We should arrive in Richard's Bay tomorrow. The trip across the channel has gone really well until the last two nights. They have been just awful, about sunset the clouds start to gather and then they get black . The lightning and thunder start next, I just hate lightning when we are on the boat. Last night, we had pulled the genoa in and only had out the triple reefed main. We had been in the storm for over an hour when all of a sudden it started to howl. The wind was gusting up to 45 knots and the main back winded and I couldn't get the boat around to get back on course. Barry got up out of bed and we managed to gybe the main and sail in the right direction. We eventually got the main down and Barry told me to secure the halyard, as I crab walked up the deck with my harness and life jacket on the wind was gusting again to over 40 knots. I figure
Barry was trying to get rid of me for good that time, it wouldn't even have needed a knife in the back, he could just have reported me washed overboard, lost at sea, my body washed up on some deserted beach….oh well you get the picture! We laid ahull for awhile, for you landlubbers , the tiller was hard over and we just drifted with the current and the wind.

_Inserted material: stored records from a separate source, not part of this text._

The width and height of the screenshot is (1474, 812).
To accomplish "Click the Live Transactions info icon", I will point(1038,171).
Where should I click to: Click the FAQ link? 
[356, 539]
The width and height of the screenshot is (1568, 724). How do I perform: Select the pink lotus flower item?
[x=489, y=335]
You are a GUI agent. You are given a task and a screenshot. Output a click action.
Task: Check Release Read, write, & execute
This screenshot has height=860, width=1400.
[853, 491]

We knew that South Africa was no picnic, sailing wise,. There is a huge current that runs south along the coast and if there are SW winds it can get really ugly. We weren't prepared for the thunder storms, it is getting on to late spring here and we thought the weather would be moderating. Apparently summer here is the rainy season and the weather can be rainy and foggy all summer. There are still over a 1000 miles to Cape Town so we will have a chance to experience more of South Africa's notorious sailing conditions.

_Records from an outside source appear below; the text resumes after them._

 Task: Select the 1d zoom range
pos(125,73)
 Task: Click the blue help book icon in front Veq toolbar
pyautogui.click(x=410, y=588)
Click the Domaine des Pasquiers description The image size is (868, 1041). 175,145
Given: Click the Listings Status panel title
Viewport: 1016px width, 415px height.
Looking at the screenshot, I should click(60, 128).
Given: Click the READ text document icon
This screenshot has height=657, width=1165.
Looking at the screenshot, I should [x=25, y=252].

I wanted to tell you about some of the meals we had onboard as we were crossing. In our last port in Madagascar, some fisherman came to the boat and we bought 3 meals of prawns. There we were shucking the prawns, throwing the shells overboard and having a lovely tomato based dish with onions, garlic and Chinese cabbage over rice, a cabbage and carrot salad for our greens and for dessert we had ripe mangoes that we slurped with enjoyment. The next day we had a tuna sandwich on fresh bread I had baked that morning with yogurt (I had made) for dessert. We definitely weren't suffering. I am looking forward to eating our first South African meal ashore. I am salivating just thinking about it. At the moment we have no juice on board, no vegetables other than a few small potatoes and no fresh fruit. We had to eat all our meat at once because the fridge gave out on us and it all defrosted. We are definitely making landfall today during daylight hours. I AM NOT SPENDING ANOTHER NIGHT AT SEA WITH ALL THIS LIGHTNING AROUND!!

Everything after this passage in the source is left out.